Richter had already briefed John Westwood, using the secure facilities at the British Embassy, to ensure that Langley knew what had really happened. He guessed that the four real CIA agents had probably been buried somewhere in the desert near Cairo, and their bodies might never be found. He also suggested that Westwood should contact the Gulfstream Corporation and explain exactly why their almost-new thirty-five-million-dollar executive jet had burst into flames on take-off.
The suitcase nuclear weapon had been removed from the Burj Al-Arab, and delivered to the local CIA officers for transfer to Langley for specialist examination.
The good news for the Dubai authorities was that they had recovered all of the bullion and gems from the wreckage of the Gulfstream, and most of the cash too, because it was locked inside steel boxes and had survived the fireball with only slight charring.

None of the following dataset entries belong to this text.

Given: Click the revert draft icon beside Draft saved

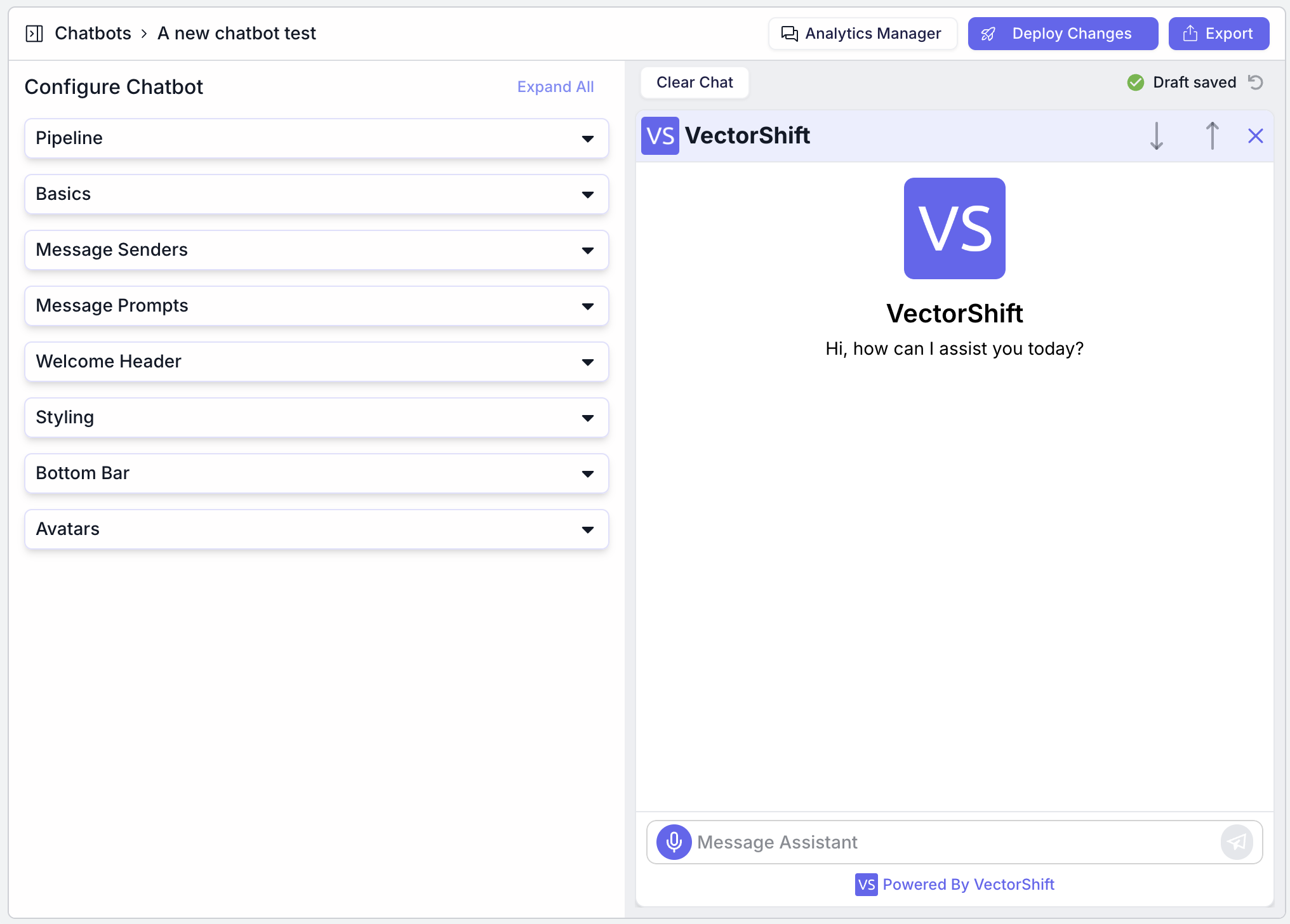Looking at the screenshot, I should [x=1256, y=82].
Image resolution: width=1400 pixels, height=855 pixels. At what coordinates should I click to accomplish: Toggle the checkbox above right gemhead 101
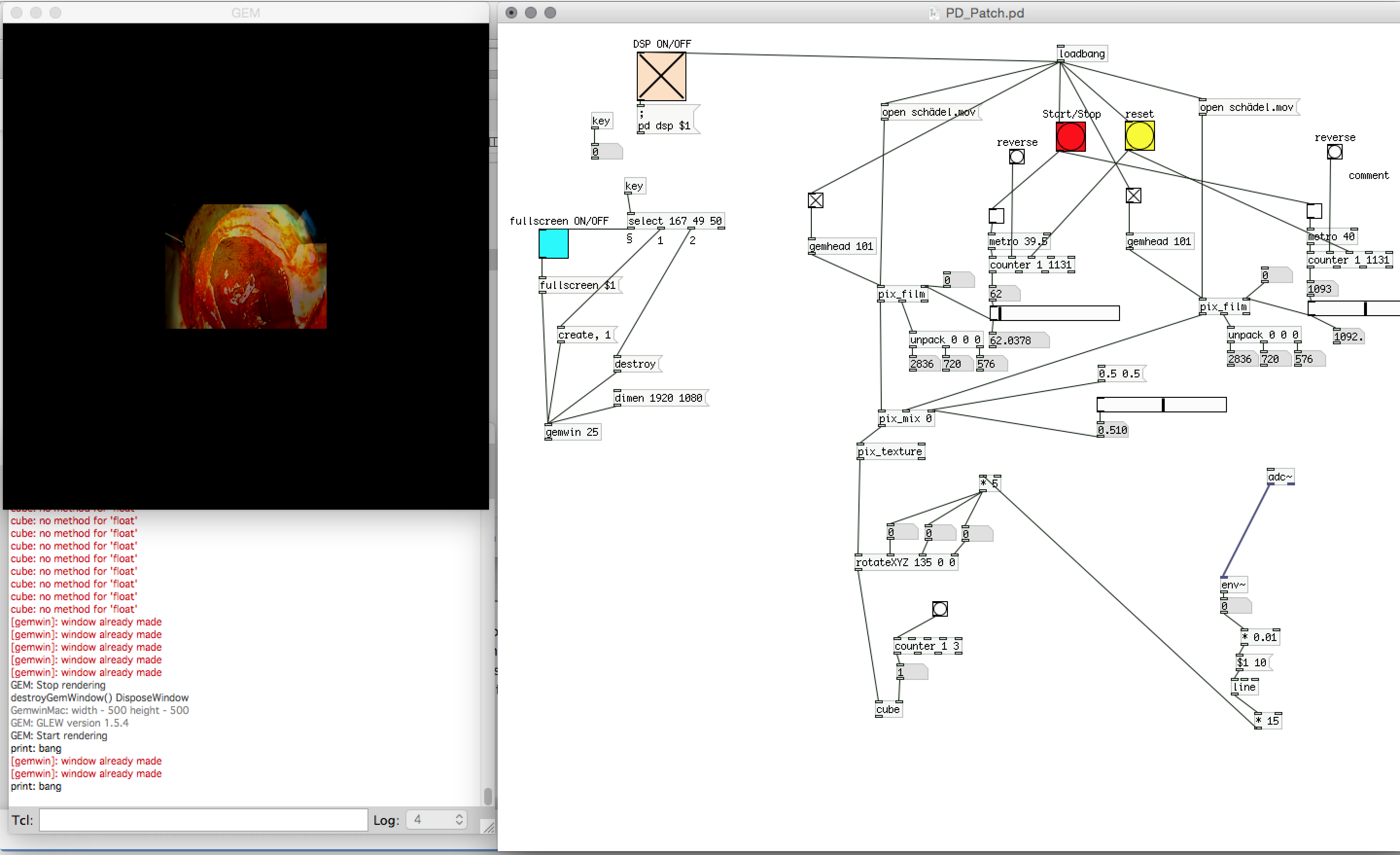click(x=1133, y=196)
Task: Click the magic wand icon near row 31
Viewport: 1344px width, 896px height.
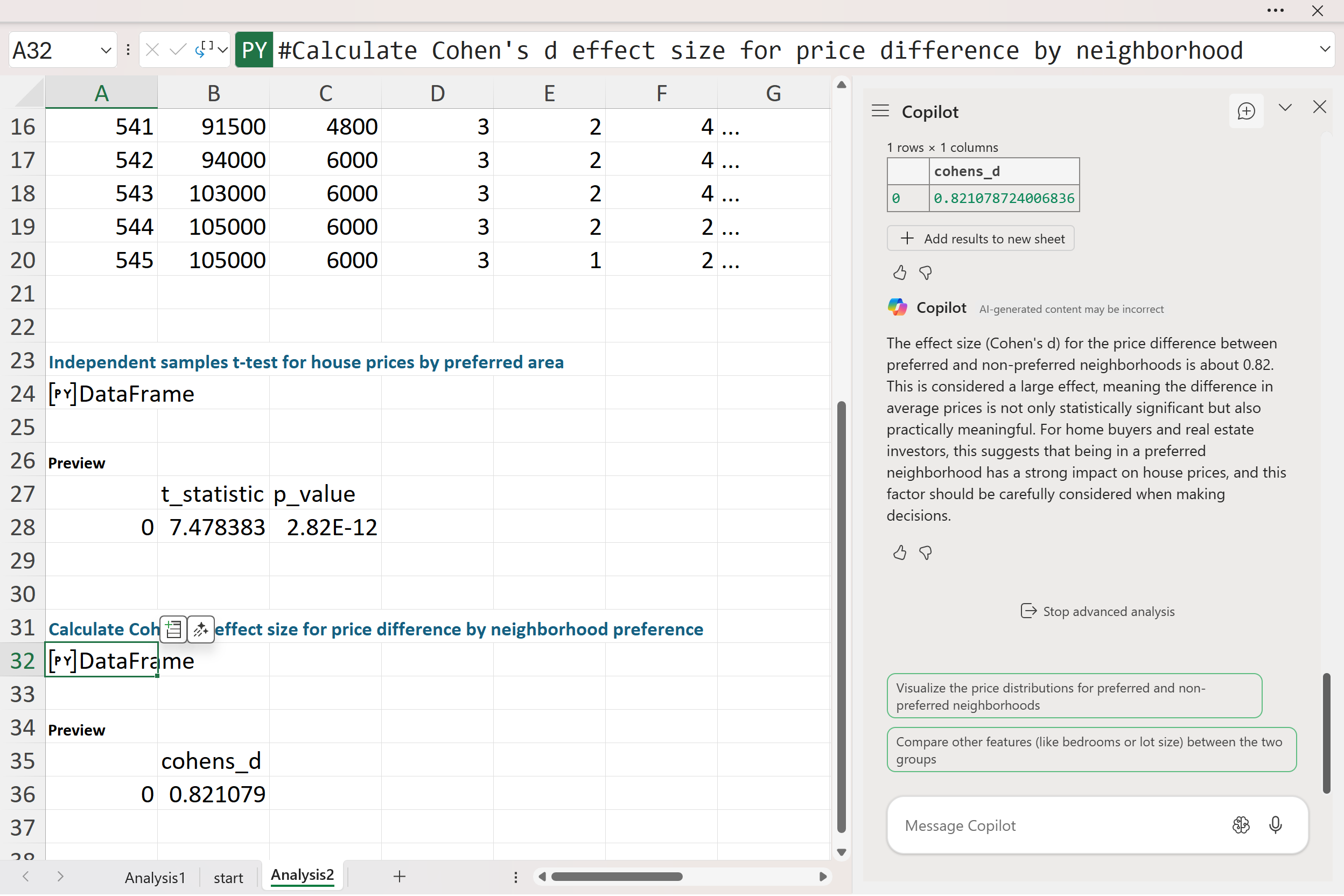Action: 200,629
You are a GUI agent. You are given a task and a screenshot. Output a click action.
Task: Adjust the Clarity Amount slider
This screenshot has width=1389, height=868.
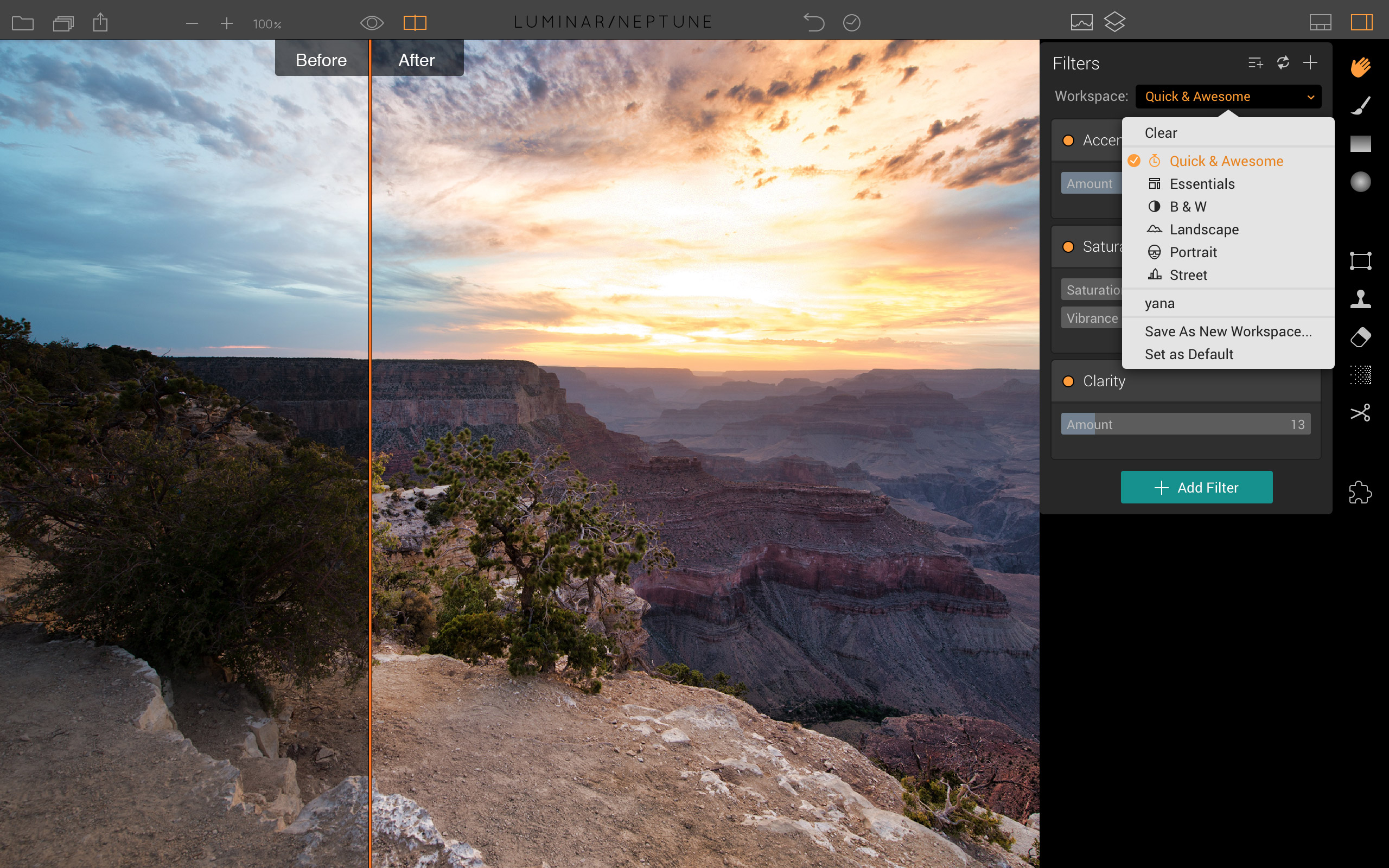click(x=1185, y=424)
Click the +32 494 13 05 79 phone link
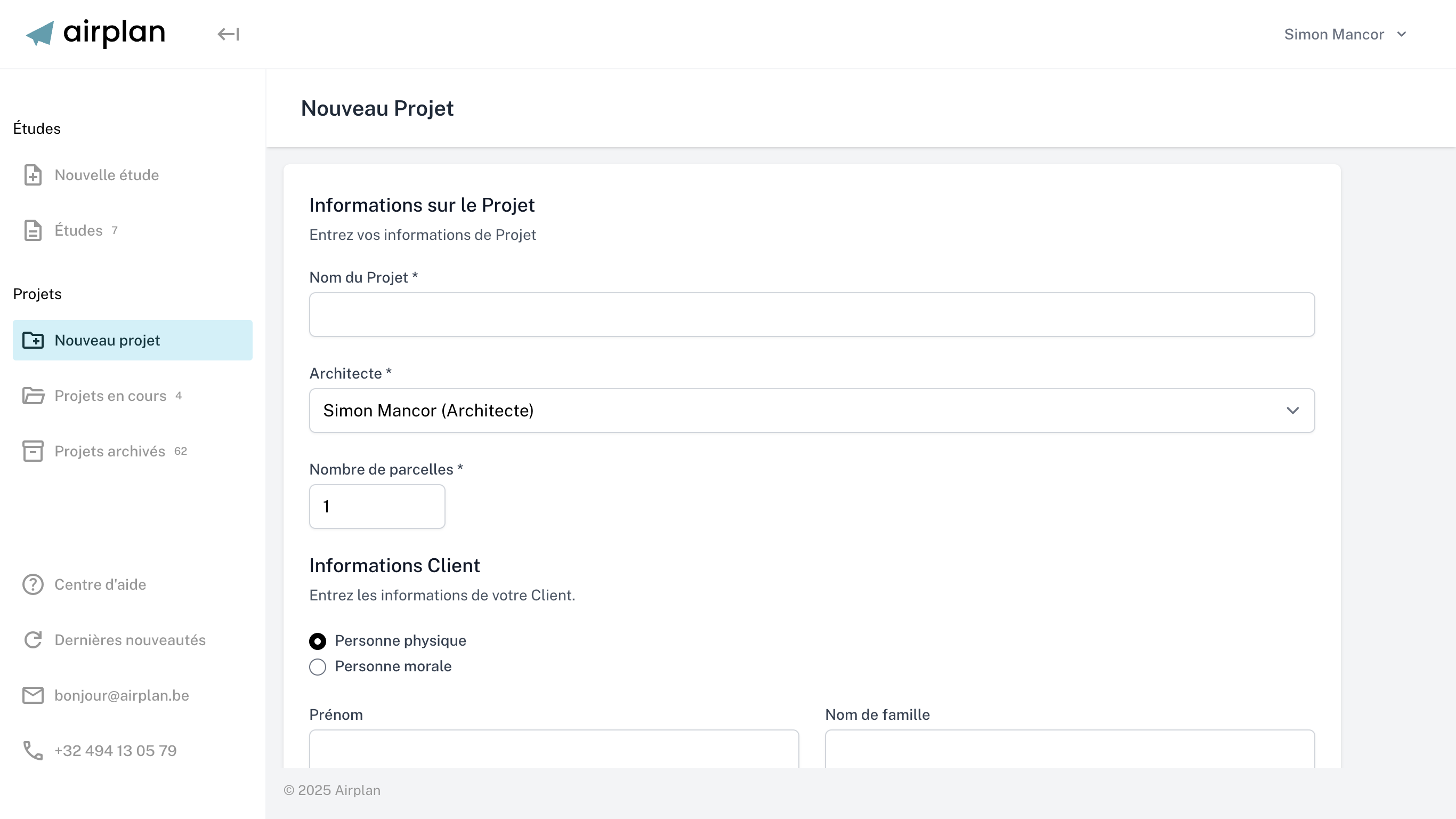The width and height of the screenshot is (1456, 819). (x=115, y=751)
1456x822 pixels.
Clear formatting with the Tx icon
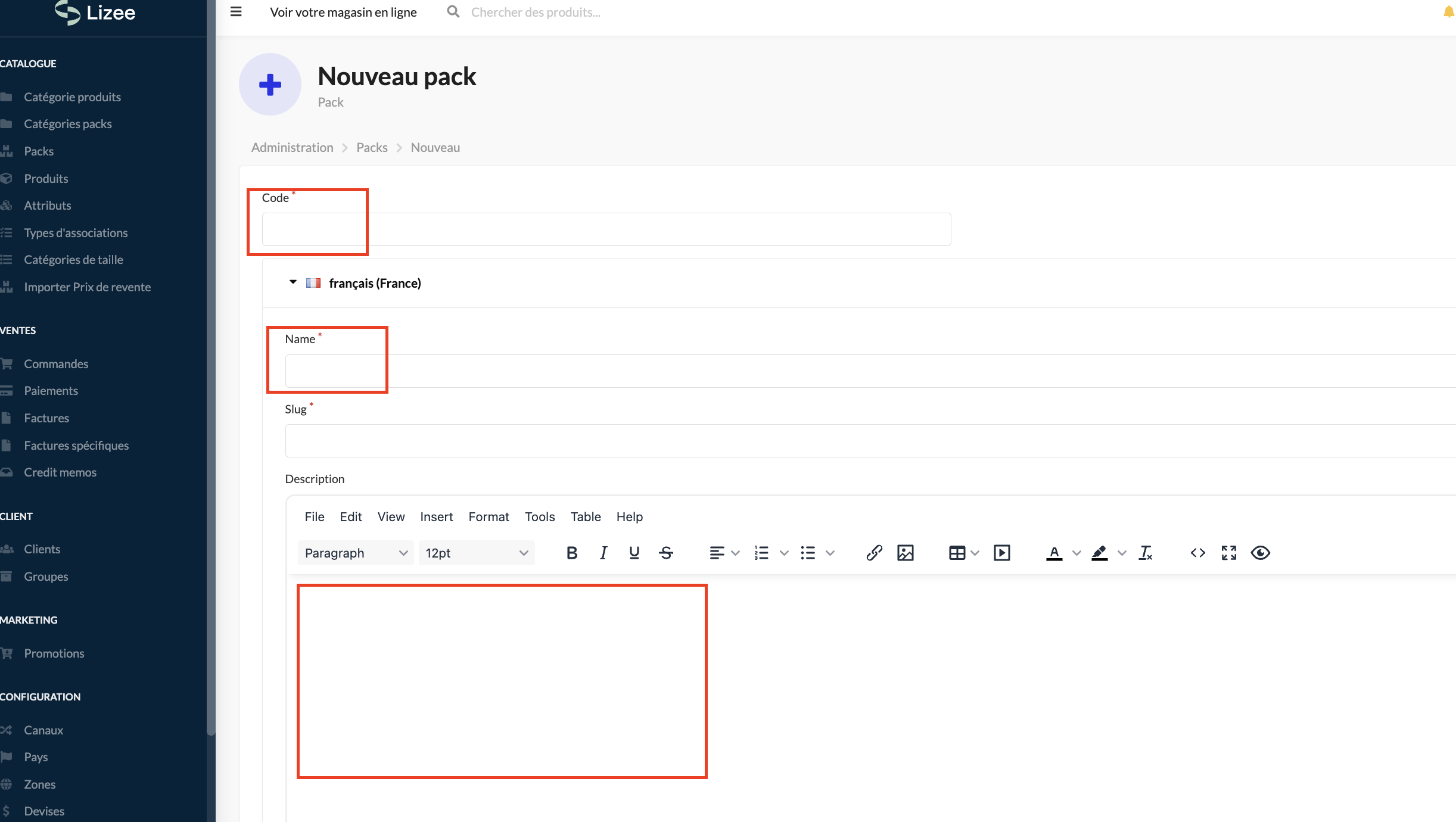tap(1145, 553)
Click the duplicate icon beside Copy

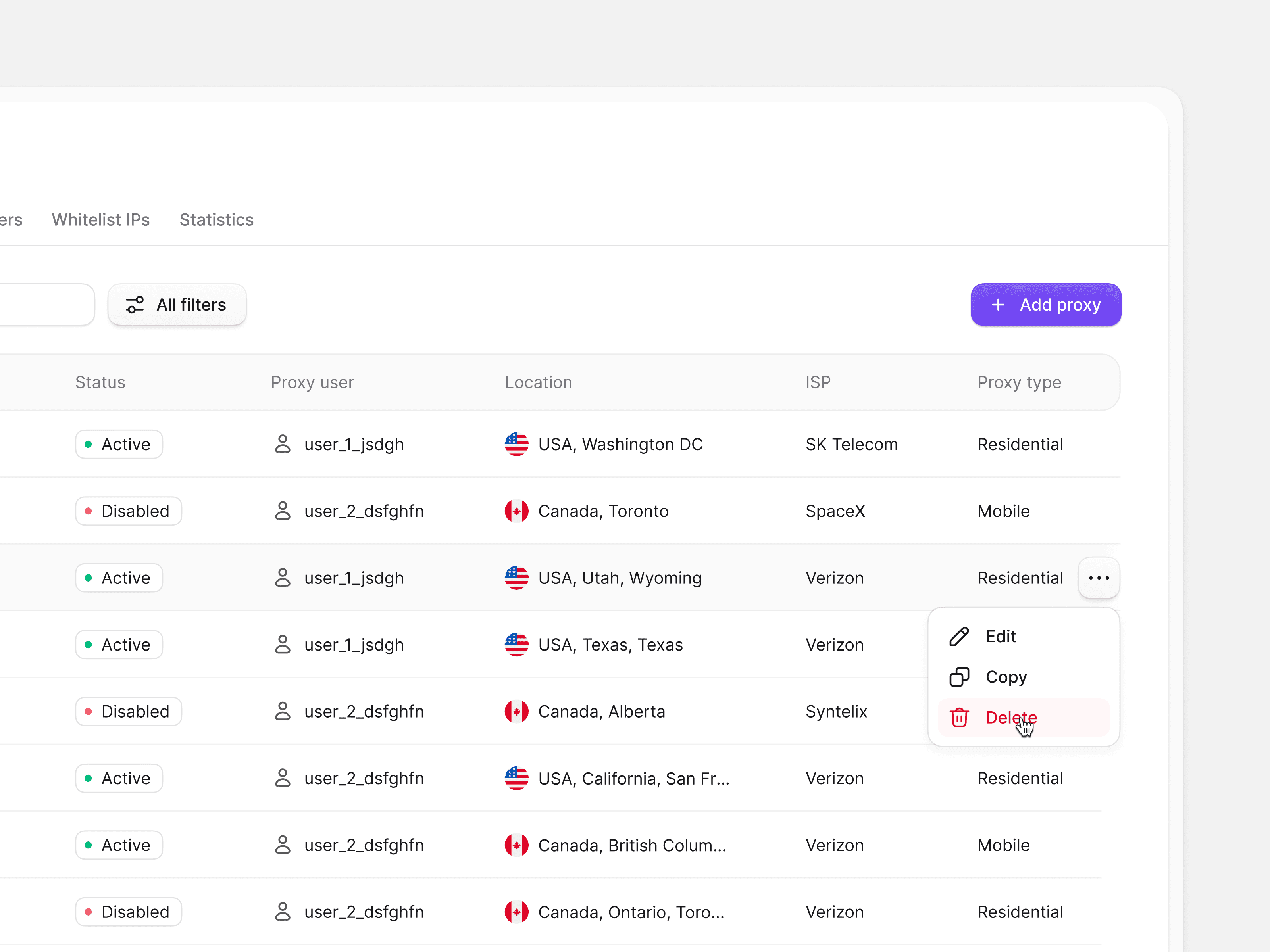[959, 677]
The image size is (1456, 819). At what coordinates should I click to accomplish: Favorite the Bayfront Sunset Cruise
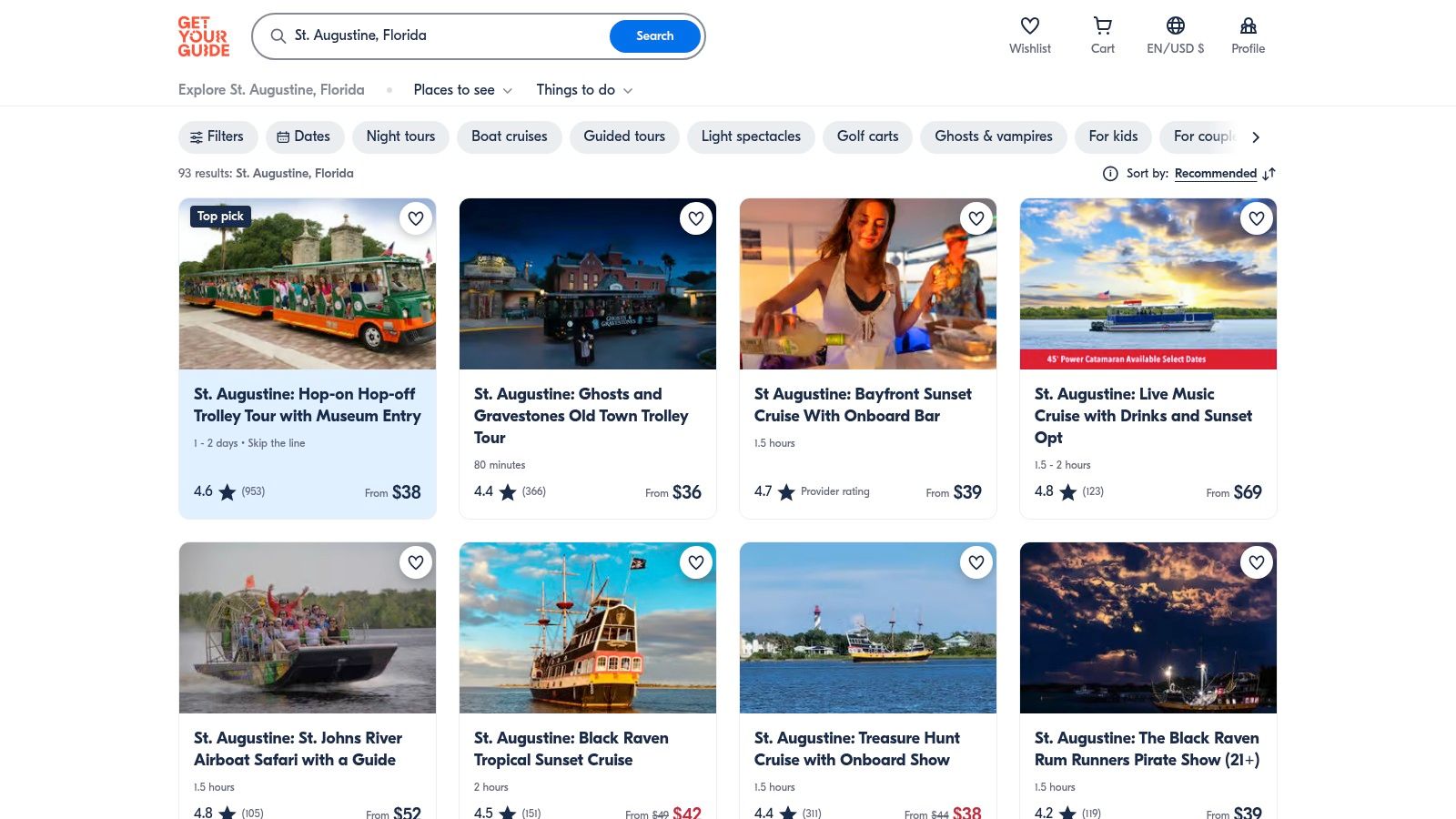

The majority of the financial instruments had been incinerated, which meant they couldn’t be exercised, so that was entirely satisfactory. Those documents that had survived would probably be destroyed anyway.
It had been, by any standards, a good result.
They stood up, and Jackson walked away towards the stairs that led to the ground floor and the check-in desks. Richter watched her retreating figure, wondering if they would ever meet again, waved as she turned back to look at him at the top of the staircase, then sat down again. He still had over an hour to wait before he could check in for his own flight.
Seventy minutes later, Richter retrieved his passport from the unsmiling female Immigration Officer sitting at her desk wearing traditional garb. He walked the short distance to the final security checkpoint, slid his briefcase onto the conveyor belt and strode through the portal scanner. Two minutes later, he stepped into the departure hall, which was something of a revelation.
It was enormous. It looked to Richter as if it was probably about a quarter of a mile from end to end, a long and wide two-storey building lined with both an extraordinary variety of shops and the numerous departure gates. Futuristic light fittings decorated the ceiling high above, and huge palm trees marched in a double row down the ground floor. It made every other airport he’d ever visited look positively shabby and boring.
As he stared around him, he noticed a group of Arabs in traditional dress standing watching him. They had an indefinable look that suggested they were government employees, or at least some kind of officials, and Richter assumed they’d come to see him safely off their patch.
And they had, but there was a little more to it than that.
‘Mr Richter, the government of Dubai wishes once again to offer you its heartfelt thanks for helping us resolve our recent difficulties,’ the spokesman began.
‘That’s my job,’ Richter said simply.
‘I know, but we are very grateful to you. Now, we’re aware that your salary is paid by your government.’
‘That’s true, such as it is.’
‘Quite,’ the Arab nodded. ‘We’re also aware that offering you any kind of financial reward for your service here in Dubai would be wholly inappropriate. But we did wonder if you’d like to buy a ticket in one of our prize draws? Perhaps for the Ford car? We can arrange its delivery and registration in the United Kingdom, or any other country, at no charge.’
‘Thanks, but I’m not a gambler,’ Richter said, shaking his head, ‘and I don’t really like Fords.’
‘But the odds in this draw are very good,’ the Arab insisted, ‘and the car is quite special — you might call it a limited edition.’ He pointed down the hall to a raised plinth perhaps thirty yards away on which a brand new Ford GT was displayed.